The opening session of the January 6 hearings was narrowly tailored to the tastes of the theoretically persuadable Trump supporter. The argument laid out by the committee did not question the long-standing conservative obsession with pervasive voter fraud that underpinned Donald Trump’s refusal to accept the results. Chairman Bennie Thompson even conceded his right to launch a series of absurd legal challenges to the results. Instead it focused narrowly on the element of Trump’s autogolpe that is most difficult for the right to swallow: his last-gasp bid to use a violent mob to pressure Mike Pence and Congress to overturn the results.
The committee’s implicit request was that conservative Republicans who may have voted for Trump at least denounce the most heinous final stage of his coup, when the president was refusing to call in any defense of the besieged Capitol and telling his aides that Mike Pence deserved to be lynched. Their response arrived in real time: They do not believe Trump or his minions should be held accountable.
Fox News, of course, gave the hearings a giant middle finger. It shunted the hearings onto Fox Business and its streaming service, instead using its platform to give Tucker Carlson a commercial-free hour to spew various conspiracy theories. Carlson repeated his debunked false-flag charges, questioned the results of the election, and respectfully hosted flamboyant racist Darren Beattie, who had spent January 6 directing various Black people on Twitter to take a knee to Trump and learn their “proper role in our society.”

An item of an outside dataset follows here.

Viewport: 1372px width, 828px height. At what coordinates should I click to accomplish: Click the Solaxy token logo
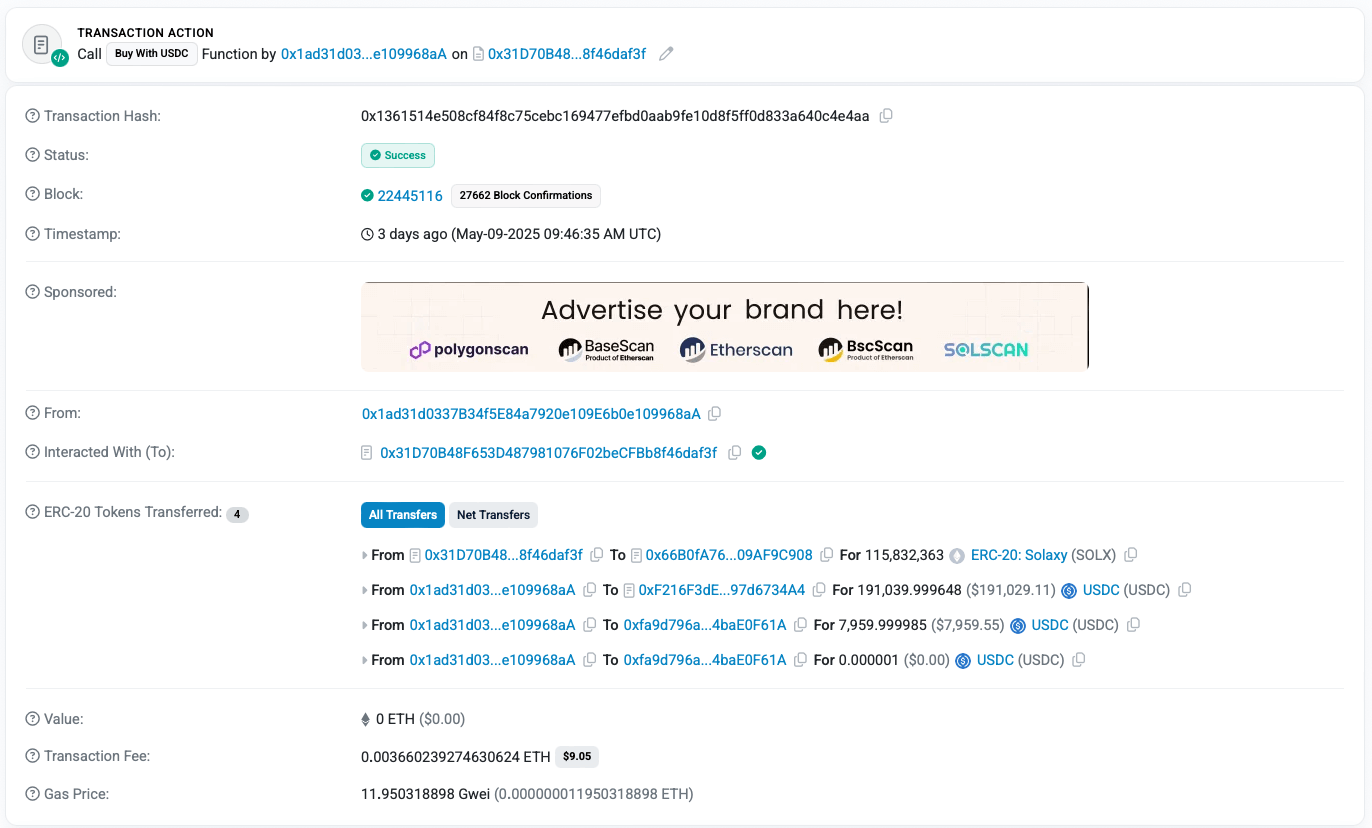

Most of the party messaging apparatus simply dismissed the hearings as dull. The Federalist termed them a “show trial,” using an elaborate comparison to the Stalin-era proceedings in which officials were tortured into supplying ludicrously false confessions.
The anti-anti-Trump right supplied somewhat more revealing reactions. Anti-anti-Trumpists represent the Republican Party’s power center. They consider Trump a poor communicator and strategist and a liability for the party, and they want him to go away while leaving in place the coalition he built to be used by more effective leaders. The role of the anti-anti-Trump right is to give Trump supporters a rationale without making a direct defense of his actions. Faced with using this method to wave away his least defensible behavior, they engaged in their most comic exertions.
Kevin Williamson at National Review what-abouted away the problem by insisting Democrats had committed all the same crimes. “Democrats spent the summer of 2020 legitimizing ‘mostly peaceful’ riots, arson, and murder during the George Floyd riots,” he wrote, neglecting to cite any examples of Democrats endorsing violent riots, and also neglecting to mention the many examples of Democrats explicitly denouncing them. “The main organizing idea of Democratic politics from 2016 to 2020,” Williamson continued, “was that the 2016 election was somehow stolen from Hillary Rodham Clinton, who insisted that Donald Trump was an ‘illegitimate’ president.”
Williamson again offered zero examples to support this claim, and ignored the enormous evidence to the contrary — from Clinton conceding the morning after the election to Barack Obama meeting with Trump and assisting in the transition. The lack of evidence reveals more than the extraordinary claim itself. For the National Review audience, these untruths are self-evident.
Wall Street Journal columnist Kimberly Strassel fixated on the committee’s refusal to seat Republicans who were themselves the subjects of the investigation as accomplices. She likened it to a trial without a defense attorney:
Of course, the hearings were not a trial. They were hearings. The 9/11 hearings did not include any representatives of Al Qaeda. Strassel would no doubt reject the notion that there is any comparison between 9/11 and 1/6, but this is just the point. Her premise is that the insurrection should not be treated as an attack on the system but as a dispute between two parties within it.
Perhaps the most fascinating response came from National Review’s Dan McLaughlin. “At the end of the day,” he wrote, “either you want Donald Trump to be the main character in American politics, or you want to marginalize him and promote a post-Trump politics. Those of us on the right who want the latter must crawl over the determined resistance of virtually every Democrat.”
Here we see many of the beliefs that have propelled the anti-anti-Trumpists through the current era. The anti-anti-Trump right sees itself as the sensible middle ground between the equivalent extremes of promoting Trump and holding him accountable. They might like Trump to go away, but any accountability mechanism is going to shatter his coalition. They wish to keep it together, which (alas) includes the racists, the fascists, and its swelling paramilitary wing.
McLaughlin’s personal choice to inherit leadership of this coalition, Ron DeSantis, has insinuated January 6 was an inside job and still has refused to say whether Joe Biden legitimately won the 2020 election. You can see why it is so imperative to him that the subject go away.
Trump, for his part, is unchastened. “January 6 was not simply a protest,” he exclaimed last night, “it represented the greatest movement in the history of our country to Make America Great Again.” January 6 was not the death of his movement but its beginning, and the party is going along with him.